Task brief
All of the data below needs to be set down again, exactly as shown.

Information shown
◆ ◆ ◆ ◆ ◆

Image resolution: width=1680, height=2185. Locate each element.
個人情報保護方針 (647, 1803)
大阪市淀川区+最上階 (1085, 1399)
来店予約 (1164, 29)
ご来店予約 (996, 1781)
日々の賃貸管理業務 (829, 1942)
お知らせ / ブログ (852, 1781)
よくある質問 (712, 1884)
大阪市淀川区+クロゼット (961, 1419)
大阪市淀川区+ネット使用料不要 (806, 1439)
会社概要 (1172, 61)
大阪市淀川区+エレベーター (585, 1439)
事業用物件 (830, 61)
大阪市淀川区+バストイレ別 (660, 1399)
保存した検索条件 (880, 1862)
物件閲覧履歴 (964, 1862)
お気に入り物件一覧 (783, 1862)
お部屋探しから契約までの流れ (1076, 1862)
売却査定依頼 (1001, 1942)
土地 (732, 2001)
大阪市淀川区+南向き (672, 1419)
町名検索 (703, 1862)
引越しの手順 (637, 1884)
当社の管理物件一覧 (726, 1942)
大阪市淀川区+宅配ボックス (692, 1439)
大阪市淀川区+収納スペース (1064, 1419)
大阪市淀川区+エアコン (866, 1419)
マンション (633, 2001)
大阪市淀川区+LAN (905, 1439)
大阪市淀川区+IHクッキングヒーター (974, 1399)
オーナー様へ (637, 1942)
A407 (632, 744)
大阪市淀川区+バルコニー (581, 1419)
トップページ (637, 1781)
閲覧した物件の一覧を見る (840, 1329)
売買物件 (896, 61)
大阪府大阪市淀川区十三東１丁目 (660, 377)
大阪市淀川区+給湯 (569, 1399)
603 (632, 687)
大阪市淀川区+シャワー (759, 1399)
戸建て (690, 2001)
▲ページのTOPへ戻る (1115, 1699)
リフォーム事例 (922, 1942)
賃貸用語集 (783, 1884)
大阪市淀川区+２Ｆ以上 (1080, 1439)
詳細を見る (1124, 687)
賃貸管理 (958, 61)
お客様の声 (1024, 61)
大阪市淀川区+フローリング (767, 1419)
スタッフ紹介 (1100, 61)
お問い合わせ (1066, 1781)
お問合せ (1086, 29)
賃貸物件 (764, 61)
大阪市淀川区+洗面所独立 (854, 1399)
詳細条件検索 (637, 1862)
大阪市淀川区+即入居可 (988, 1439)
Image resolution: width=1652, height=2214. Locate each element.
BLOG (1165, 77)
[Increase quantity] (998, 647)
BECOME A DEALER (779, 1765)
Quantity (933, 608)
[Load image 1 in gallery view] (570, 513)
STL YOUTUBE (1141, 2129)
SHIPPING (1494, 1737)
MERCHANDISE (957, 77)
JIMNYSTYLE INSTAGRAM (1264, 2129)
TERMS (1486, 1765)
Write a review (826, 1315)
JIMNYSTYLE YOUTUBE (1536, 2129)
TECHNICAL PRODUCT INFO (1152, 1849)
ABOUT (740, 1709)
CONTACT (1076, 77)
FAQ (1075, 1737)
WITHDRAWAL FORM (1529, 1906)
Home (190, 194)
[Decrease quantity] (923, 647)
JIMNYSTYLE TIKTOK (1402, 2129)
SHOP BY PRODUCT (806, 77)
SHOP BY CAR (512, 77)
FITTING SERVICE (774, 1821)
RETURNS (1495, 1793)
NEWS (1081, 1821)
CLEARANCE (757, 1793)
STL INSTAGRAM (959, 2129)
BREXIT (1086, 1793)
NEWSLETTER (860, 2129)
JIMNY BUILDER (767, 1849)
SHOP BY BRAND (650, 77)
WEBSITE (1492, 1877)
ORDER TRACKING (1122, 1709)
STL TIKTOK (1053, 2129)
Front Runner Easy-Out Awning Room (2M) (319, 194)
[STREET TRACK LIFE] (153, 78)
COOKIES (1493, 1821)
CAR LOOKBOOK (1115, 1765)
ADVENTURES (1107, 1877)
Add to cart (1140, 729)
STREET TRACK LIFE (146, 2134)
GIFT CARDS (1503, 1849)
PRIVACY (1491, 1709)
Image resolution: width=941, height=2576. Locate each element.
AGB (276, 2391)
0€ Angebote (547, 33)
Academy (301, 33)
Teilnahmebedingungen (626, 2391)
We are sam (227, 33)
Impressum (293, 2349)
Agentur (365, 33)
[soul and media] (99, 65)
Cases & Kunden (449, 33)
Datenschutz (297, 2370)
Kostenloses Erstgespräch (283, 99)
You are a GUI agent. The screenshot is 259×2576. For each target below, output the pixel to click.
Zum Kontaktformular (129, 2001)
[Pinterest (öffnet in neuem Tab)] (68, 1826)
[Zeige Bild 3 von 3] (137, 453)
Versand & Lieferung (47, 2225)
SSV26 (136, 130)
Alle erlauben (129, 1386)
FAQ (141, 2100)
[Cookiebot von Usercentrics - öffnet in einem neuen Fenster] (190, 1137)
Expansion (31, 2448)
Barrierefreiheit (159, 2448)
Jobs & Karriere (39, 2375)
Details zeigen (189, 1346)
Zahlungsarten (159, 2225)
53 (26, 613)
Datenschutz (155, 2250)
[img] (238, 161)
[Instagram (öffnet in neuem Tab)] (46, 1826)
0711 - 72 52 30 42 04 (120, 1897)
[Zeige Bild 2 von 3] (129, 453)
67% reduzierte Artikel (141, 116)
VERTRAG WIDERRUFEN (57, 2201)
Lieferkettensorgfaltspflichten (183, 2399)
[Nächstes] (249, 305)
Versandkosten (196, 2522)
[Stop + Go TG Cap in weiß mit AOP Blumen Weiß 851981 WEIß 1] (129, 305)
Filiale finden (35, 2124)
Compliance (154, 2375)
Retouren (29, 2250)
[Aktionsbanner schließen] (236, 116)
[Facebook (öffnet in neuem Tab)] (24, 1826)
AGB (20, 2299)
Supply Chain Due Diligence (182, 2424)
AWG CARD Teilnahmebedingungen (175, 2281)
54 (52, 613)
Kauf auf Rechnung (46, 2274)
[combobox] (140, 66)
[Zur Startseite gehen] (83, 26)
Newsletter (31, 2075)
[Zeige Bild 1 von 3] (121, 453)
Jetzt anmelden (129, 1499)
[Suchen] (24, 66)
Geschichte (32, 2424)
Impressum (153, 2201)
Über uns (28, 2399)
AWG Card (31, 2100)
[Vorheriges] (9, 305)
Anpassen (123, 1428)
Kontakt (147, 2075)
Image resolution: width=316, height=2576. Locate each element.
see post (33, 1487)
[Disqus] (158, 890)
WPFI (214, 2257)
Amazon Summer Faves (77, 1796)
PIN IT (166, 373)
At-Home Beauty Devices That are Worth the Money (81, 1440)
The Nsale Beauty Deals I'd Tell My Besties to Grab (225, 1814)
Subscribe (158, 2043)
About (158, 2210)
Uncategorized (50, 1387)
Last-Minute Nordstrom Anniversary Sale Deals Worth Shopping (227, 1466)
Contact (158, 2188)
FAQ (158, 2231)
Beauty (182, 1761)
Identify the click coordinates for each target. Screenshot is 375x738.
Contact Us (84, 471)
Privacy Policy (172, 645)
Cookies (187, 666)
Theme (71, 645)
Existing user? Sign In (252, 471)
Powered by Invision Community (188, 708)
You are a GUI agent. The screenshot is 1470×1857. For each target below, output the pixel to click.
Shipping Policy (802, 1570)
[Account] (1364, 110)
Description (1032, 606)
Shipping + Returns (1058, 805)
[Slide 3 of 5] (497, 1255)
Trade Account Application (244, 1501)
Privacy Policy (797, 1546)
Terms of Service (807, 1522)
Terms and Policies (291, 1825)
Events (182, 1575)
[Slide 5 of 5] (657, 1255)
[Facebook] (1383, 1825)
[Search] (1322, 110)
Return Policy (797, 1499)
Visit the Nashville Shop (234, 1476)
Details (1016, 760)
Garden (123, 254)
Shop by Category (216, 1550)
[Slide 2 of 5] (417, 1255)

◆ ◆ ◆ ◆ ◆

Solution for this task
Image resolution: width=1680, height=2185. Locate each element.
個人情報保護方針 (647, 1803)
大阪市淀川区+最上階 (1085, 1399)
来店予約 (1164, 29)
ご来店予約 (996, 1781)
日々の賃貸管理業務 (829, 1942)
お知らせ / ブログ (852, 1781)
よくある質問 (712, 1884)
大阪市淀川区+クロゼット (961, 1419)
大阪市淀川区+ネット使用料不要 (806, 1439)
会社概要 (1172, 61)
大阪市淀川区+エレベーター (585, 1439)
事業用物件 (830, 61)
大阪市淀川区+バストイレ別 (660, 1399)
保存した検索条件 (880, 1862)
物件閲覧履歴 (964, 1862)
お気に入り物件一覧 (783, 1862)
お部屋探しから契約までの流れ (1076, 1862)
売却査定依頼 (1001, 1942)
土地 (732, 2001)
大阪市淀川区+南向き (672, 1419)
町名検索 (703, 1862)
引越しの手順 (637, 1884)
当社の管理物件一覧 (726, 1942)
大阪市淀川区+宅配ボックス (692, 1439)
大阪市淀川区+収納スペース (1064, 1419)
大阪市淀川区+エアコン (866, 1419)
マンション (633, 2001)
大阪市淀川区+LAN (905, 1439)
大阪市淀川区+IHクッキングヒーター (974, 1399)
オーナー様へ (637, 1942)
A407 (632, 744)
大阪市淀川区+バルコニー (581, 1419)
トップページ (637, 1781)
閲覧した物件の一覧を見る (840, 1329)
売買物件 (896, 61)
大阪府大阪市淀川区十三東１丁目 (660, 377)
大阪市淀川区+給湯 (569, 1399)
603 (632, 687)
大阪市淀川区+シャワー (759, 1399)
戸建て (690, 2001)
▲ページのTOPへ戻る (1115, 1699)
リフォーム事例 (922, 1942)
賃貸用語集 (783, 1884)
大阪市淀川区+２Ｆ以上 (1080, 1439)
詳細を見る (1124, 687)
賃貸管理 (958, 61)
お客様の声 (1024, 61)
大阪市淀川区+フローリング (767, 1419)
スタッフ紹介 (1100, 61)
お問い合わせ (1066, 1781)
お問合せ (1086, 29)
賃貸物件 (764, 61)
大阪市淀川区+洗面所独立 (854, 1399)
詳細条件検索 (637, 1862)
大阪市淀川区+即入居可 (988, 1439)
Image resolution: width=1652, height=2214. Locate each element.
BLOG (1165, 77)
[Increase quantity] (998, 647)
BECOME A DEALER (779, 1765)
Quantity (933, 608)
[Load image 1 in gallery view] (570, 513)
STL YOUTUBE (1141, 2129)
SHIPPING (1494, 1737)
MERCHANDISE (957, 77)
JIMNYSTYLE INSTAGRAM (1264, 2129)
TERMS (1486, 1765)
Write a review (826, 1315)
JIMNYSTYLE YOUTUBE (1536, 2129)
TECHNICAL PRODUCT INFO (1152, 1849)
ABOUT (740, 1709)
CONTACT (1076, 77)
FAQ (1075, 1737)
WITHDRAWAL FORM (1529, 1906)
Home (190, 194)
[Decrease quantity] (923, 647)
JIMNYSTYLE TIKTOK (1402, 2129)
SHOP BY PRODUCT (806, 77)
SHOP BY CAR (512, 77)
FITTING SERVICE (774, 1821)
RETURNS (1495, 1793)
NEWS (1081, 1821)
CLEARANCE (757, 1793)
STL INSTAGRAM (959, 2129)
BREXIT (1086, 1793)
NEWSLETTER (860, 2129)
JIMNY BUILDER (767, 1849)
SHOP BY BRAND (650, 77)
WEBSITE (1492, 1877)
ORDER TRACKING (1122, 1709)
STL TIKTOK (1053, 2129)
Front Runner Easy-Out Awning Room (2M) (319, 194)
[STREET TRACK LIFE] (153, 78)
COOKIES (1493, 1821)
CAR LOOKBOOK (1115, 1765)
ADVENTURES (1107, 1877)
Add to cart (1140, 729)
STREET TRACK LIFE (146, 2134)
GIFT CARDS (1503, 1849)
PRIVACY (1491, 1709)
Image resolution: width=941, height=2576. Locate each element.
AGB (276, 2391)
0€ Angebote (547, 33)
Academy (301, 33)
Teilnahmebedingungen (626, 2391)
We are sam (227, 33)
Impressum (293, 2349)
Agentur (365, 33)
[soul and media] (99, 65)
Cases & Kunden (449, 33)
Datenschutz (297, 2370)
Kostenloses Erstgespräch (283, 99)
You are a GUI agent. The screenshot is 259×2576. For each target below, output the pixel to click.
Zum Kontaktformular (129, 2001)
[Pinterest (öffnet in neuem Tab)] (68, 1826)
[Zeige Bild 3 von 3] (137, 453)
Versand & Lieferung (47, 2225)
SSV26 (136, 130)
Alle erlauben (129, 1386)
FAQ (141, 2100)
[Cookiebot von Usercentrics - öffnet in einem neuen Fenster] (190, 1137)
Expansion (31, 2448)
Barrierefreiheit (159, 2448)
Jobs & Karriere (39, 2375)
Details zeigen (189, 1346)
Zahlungsarten (159, 2225)
53 (26, 613)
Datenschutz (155, 2250)
[img] (238, 161)
[Instagram (öffnet in neuem Tab)] (46, 1826)
0711 - 72 52 30 42 04 (120, 1897)
[Zeige Bild 2 von 3] (129, 453)
67% reduzierte Artikel (141, 116)
VERTRAG WIDERRUFEN (57, 2201)
Lieferkettensorgfaltspflichten (183, 2399)
[Nächstes] (249, 305)
Versandkosten (196, 2522)
[Stop + Go TG Cap in weiß mit AOP Blumen Weiß 851981 WEIß 1] (129, 305)
Filiale finden (35, 2124)
Compliance (154, 2375)
Retouren (29, 2250)
[Aktionsbanner schließen] (236, 116)
[Facebook (öffnet in neuem Tab)] (24, 1826)
AGB (20, 2299)
Supply Chain Due Diligence (182, 2424)
AWG CARD Teilnahmebedingungen (175, 2281)
54 (52, 613)
Kauf auf Rechnung (46, 2274)
[combobox] (140, 66)
[Zur Startseite gehen] (83, 26)
Newsletter (31, 2075)
[Zeige Bild 1 von 3] (121, 453)
Jetzt anmelden (129, 1499)
[Suchen] (24, 66)
Geschichte (32, 2424)
Impressum (153, 2201)
Über uns (28, 2399)
AWG Card (31, 2100)
[Vorheriges] (9, 305)
Anpassen (123, 1428)
Kontakt (147, 2075)
Image resolution: width=316, height=2576. Locate each element.
see post (33, 1487)
[Disqus] (158, 890)
WPFI (214, 2257)
Amazon Summer Faves (77, 1796)
PIN IT (166, 373)
At-Home Beauty Devices That are Worth the Money (81, 1440)
The Nsale Beauty Deals I'd Tell My Besties to Grab (225, 1814)
Subscribe (158, 2043)
About (158, 2210)
Uncategorized (50, 1387)
Last-Minute Nordstrom Anniversary Sale Deals Worth Shopping (227, 1466)
Contact (158, 2188)
FAQ (158, 2231)
Beauty (182, 1761)
Identify the click coordinates for each target. Screenshot is 375x738.
Contact Us (84, 471)
Privacy Policy (172, 645)
Cookies (187, 666)
Theme (71, 645)
Existing user? Sign In (252, 471)
Powered by Invision Community (188, 708)
You are a GUI agent. The screenshot is 1470×1857. For each target below, output the pixel to click.
Shipping Policy (802, 1570)
[Account] (1364, 110)
Description (1032, 606)
Shipping + Returns (1058, 805)
[Slide 3 of 5] (497, 1255)
Trade Account Application (244, 1501)
Privacy Policy (797, 1546)
Terms of Service (807, 1522)
Terms and Policies (291, 1825)
Events (182, 1575)
[Slide 5 of 5] (657, 1255)
[Facebook] (1383, 1825)
[Search] (1322, 110)
Return Policy (797, 1499)
Visit the Nashville Shop (234, 1476)
Details (1016, 760)
Garden (123, 254)
Shop by Category (216, 1550)
[Slide 2 of 5] (417, 1255)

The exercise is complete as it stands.